Bacteriocin production by lactic acid bacteria using ice cream co-product as the fermentation substrate.

Ice cream manufacture commonly results in the accumulation of wasted product that contains valuable food-grade quality components, including fat, carbohydrates, and protein. Methods have been developed for recovering the fat from this waste stream, but this results in the generation of a co-product rich in fermentable carbohydrates. This study aimed to investigate the potential for using this co-product as a fermentation substrate for production of antimicrobial peptides, called bacteriocins, by dairy starter cultures. Results showed that Streptococcus thermophilus B59671 and Lactococcus lactis 11454 produced the broad-spectrum bacteriocins thermophilin 110 and nisin, respectively, when the fermentation substrate was melted ice cream, or a co-product generated by a modified butter churning technique. Bacteriocin production varied depending on the brand and variety of vanilla ice cream used in this study. When an alternate enzyme-assisted fat extraction technique was used, S. thermophilus metabolism was impaired within the resulting co-product, and thermophilin 110 production was not observed. Lactococcus lactis was still able to grow in this co-product, but antimicrobial activity was not observed. Results from this study suggest the co-product generated when using the churning technique is a better choice to use as a base medium for future studies to optimize bacteriocin production.

BlpU is a broad-spectrum bacteriocin in Streptococcus thermophilus.

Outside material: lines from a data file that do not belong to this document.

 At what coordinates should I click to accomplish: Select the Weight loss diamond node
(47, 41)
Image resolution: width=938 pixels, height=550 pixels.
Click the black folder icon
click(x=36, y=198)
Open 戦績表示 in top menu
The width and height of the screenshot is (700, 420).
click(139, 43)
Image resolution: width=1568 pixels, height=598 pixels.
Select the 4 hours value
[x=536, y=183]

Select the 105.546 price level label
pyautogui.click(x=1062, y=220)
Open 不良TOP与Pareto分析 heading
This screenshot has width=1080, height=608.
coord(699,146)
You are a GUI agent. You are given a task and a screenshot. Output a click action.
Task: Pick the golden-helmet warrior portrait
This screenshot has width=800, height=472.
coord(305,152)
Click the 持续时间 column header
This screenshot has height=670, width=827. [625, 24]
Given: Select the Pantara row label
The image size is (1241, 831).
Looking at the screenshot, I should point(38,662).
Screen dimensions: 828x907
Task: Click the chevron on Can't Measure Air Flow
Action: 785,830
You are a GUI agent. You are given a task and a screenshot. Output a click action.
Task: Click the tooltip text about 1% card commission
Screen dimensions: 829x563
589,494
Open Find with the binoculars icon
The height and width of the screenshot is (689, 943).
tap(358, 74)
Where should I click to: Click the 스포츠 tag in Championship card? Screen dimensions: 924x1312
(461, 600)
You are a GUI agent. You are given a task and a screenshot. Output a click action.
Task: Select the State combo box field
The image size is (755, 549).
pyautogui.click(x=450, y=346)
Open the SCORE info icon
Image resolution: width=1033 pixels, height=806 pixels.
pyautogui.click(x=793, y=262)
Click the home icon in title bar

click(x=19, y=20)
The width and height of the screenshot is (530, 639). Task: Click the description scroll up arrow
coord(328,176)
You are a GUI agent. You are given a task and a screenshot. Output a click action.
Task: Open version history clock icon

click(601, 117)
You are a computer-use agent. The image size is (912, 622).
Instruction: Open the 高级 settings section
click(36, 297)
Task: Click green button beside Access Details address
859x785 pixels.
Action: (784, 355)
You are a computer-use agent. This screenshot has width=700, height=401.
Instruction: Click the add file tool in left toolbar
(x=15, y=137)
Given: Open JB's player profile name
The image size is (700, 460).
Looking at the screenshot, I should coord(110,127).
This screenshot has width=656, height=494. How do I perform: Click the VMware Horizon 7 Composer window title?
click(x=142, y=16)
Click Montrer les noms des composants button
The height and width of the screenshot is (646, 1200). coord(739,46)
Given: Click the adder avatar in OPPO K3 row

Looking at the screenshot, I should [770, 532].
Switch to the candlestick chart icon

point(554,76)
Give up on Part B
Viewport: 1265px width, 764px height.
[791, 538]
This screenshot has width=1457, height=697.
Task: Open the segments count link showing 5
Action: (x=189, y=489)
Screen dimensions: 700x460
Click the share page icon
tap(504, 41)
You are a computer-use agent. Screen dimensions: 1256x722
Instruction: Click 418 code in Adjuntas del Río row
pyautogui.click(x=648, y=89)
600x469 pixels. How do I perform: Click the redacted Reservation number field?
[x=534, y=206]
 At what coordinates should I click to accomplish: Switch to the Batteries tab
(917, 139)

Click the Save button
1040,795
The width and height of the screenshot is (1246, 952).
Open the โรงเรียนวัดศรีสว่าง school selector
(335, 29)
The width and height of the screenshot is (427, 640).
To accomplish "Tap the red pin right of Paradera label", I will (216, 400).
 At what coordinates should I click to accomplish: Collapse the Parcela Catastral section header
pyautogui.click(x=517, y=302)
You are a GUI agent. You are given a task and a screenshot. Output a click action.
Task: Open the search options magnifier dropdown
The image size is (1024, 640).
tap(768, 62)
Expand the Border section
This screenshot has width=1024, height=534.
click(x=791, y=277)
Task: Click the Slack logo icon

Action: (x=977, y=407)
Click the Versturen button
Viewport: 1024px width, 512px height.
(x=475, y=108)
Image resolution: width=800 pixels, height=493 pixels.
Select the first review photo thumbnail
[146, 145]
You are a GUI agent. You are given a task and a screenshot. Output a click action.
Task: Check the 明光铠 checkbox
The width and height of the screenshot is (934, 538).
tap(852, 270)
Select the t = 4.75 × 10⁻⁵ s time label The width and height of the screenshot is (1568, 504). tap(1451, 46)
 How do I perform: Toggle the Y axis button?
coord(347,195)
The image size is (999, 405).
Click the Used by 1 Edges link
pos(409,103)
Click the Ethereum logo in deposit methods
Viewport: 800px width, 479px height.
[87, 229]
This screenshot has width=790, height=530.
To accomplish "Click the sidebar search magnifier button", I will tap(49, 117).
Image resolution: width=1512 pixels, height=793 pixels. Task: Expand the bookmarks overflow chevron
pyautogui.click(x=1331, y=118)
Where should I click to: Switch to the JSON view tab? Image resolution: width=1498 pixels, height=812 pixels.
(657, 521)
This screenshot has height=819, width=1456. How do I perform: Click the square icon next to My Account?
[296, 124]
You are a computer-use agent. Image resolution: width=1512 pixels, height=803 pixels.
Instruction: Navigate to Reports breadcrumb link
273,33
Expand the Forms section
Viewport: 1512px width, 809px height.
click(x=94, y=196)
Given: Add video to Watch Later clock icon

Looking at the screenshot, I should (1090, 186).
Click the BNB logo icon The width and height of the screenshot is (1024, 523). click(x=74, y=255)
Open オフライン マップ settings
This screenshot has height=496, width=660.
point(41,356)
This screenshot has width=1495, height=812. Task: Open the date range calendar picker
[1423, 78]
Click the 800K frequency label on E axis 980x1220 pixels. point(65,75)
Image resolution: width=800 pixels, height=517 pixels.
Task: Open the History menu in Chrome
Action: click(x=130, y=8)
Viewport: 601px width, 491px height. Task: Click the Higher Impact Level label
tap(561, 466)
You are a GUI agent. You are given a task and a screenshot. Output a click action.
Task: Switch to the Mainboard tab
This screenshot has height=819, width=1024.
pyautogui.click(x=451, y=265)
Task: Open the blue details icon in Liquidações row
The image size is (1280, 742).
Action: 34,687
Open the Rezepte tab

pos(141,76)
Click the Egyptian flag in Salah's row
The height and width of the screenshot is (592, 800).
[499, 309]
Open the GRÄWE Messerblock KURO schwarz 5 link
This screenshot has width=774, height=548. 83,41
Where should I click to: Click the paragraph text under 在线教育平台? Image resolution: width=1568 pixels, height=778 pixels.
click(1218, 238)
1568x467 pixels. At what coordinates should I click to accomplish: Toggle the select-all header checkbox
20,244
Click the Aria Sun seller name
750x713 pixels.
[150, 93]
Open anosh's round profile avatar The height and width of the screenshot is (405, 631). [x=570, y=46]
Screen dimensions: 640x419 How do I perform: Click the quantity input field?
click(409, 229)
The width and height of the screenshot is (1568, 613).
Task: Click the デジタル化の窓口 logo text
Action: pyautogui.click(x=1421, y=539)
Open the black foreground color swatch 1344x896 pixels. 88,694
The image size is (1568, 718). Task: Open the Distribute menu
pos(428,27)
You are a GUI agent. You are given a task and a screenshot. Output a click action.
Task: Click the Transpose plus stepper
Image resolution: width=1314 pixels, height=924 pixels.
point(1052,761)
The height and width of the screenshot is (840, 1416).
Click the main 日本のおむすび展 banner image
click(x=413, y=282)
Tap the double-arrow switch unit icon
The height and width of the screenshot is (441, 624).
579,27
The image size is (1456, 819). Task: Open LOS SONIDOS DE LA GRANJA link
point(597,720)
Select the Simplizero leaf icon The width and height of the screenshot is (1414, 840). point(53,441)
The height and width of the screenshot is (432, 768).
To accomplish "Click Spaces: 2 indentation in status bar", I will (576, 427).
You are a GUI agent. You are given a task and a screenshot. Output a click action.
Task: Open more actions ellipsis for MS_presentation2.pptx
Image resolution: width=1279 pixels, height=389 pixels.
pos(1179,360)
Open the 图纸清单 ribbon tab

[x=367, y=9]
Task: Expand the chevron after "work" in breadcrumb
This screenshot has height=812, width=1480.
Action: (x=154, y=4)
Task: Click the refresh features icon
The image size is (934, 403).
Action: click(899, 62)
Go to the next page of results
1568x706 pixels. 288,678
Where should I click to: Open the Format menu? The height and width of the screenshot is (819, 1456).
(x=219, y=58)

Streptococcus thermophilus strain B59671 naturally produces thermophilin 110, a broad-spectrum bacteriocin encoded within the bacteriocin-like peptide (blp) gene cluster, and thermophilin 13 from a separate chromosomal locus. Analysis of the blp gene cluster revealed two genes, blpU and blpK, as potentially encoding bacteriocins. Deletion of blpK from the B59671 chromosome did not result in a loss of antimicrobial activity against either S. thermophilus ST113 or Pediococcus acidilactici F. A deletion mutant of blpU could not be generated in B59671, but the mature BlpU peptide obtained through overexpression in E. coli BL21 or chemical synthesis inhibited the growth of S. thermophilus strains, Streptococcus mutans UA159, P. acidilactici F, and Listeria innocua GV9 L-S, evidencing as a broad-spectrum bacteriocin that does not require modification for activity. This study also showed that the transcription of blpU was approximately 16-fold higher in B59671 than in an induced culture of S. thermophilus LMD-9, which produces a blp-encoded bacteriocin. The increased expression of BlpU in B59671 may explain the unique antimicrobial spectrum associated with this strain. Additionally, it was shown that a blpC deletion mutant of B59671, which prevents expression of BlpU and BlpK, inhibited the growth of other S. thermophilus strains and Bacillus cereus, suggesting that thermophilin 13 produced by B59671 possessed both intra- and interspecies antimicrobial activity. While this study confirmed that BlpU can function as an independent antimicrobial peptide, further studies are required to determine if BlpK can function independently as a broad-spectrum antimicrobial.

The quorum sensing peptide BlpC regulates the transcription of genes outside its associated gene cluster and impacts the growth of Streptococcus thermophilus.

Bacteriocin production in Streptococcus thermophilus is regulated by cell density-dependent signaling molecules, including BlpC, which regulates transcription from within the bacteriocin-like peptide (blp) gene cluster. In some strains, such as S. thermophilus ST106, this signaling system does not function properly, and BlpC must be supplied exogenously to induce bacteriocin production. In other strains, such as S. thermophilus B59671, bacteriocin (thermophilin 110 in strain B59671) production occurs naturally. Here, transcriptomic analyses were used to compare global gene expression within ST106 in the presence or absence of synthetic BlpC and within B59671 to determine if BlpC regulates the expression of genes outside the blp cluster. Real-time semi-quantitative PCR was used to find genes differentially expressed in the absence of chromosomal blpC in the B59671 background. Growth curve experiments and bacteriocin activity assays were performed with knockout mutants and BlpC supplementation to identify effects on growth and bacteriocin production. In addition to the genes involved in bacteriocin production, BlpC affected the expression of several transcription regulators outside the blp gene cluster, including a putative YtrA-subfamily transcriptional repressor. In strain B59671, BlpC not only regulated the expression of thermophilin 110 but also suppressed the production of another bacteriocin, thermophilin 13, and induced the same YtrA-subfamily transcriptional repressor identified in ST106. Additionally, it was shown that the broad-spectrum antimicrobial activity associated with strain B59671 was due to the production of thermophilin 110, while thermophilin 13 appears to be a redundant system for suppressing intraspecies growth. BlpC production or induction negatively affected the growth of strains B59671 and ST106, revealing selective pressure to not produce bacteriocins that may explain bacteriocin production phenotype differences between S. thermophilus strains. This study identifies additional genes regulated by BlpC and assists in defining conditions to optimize the production of bacteriocins for applications in agriculture or human and animal health.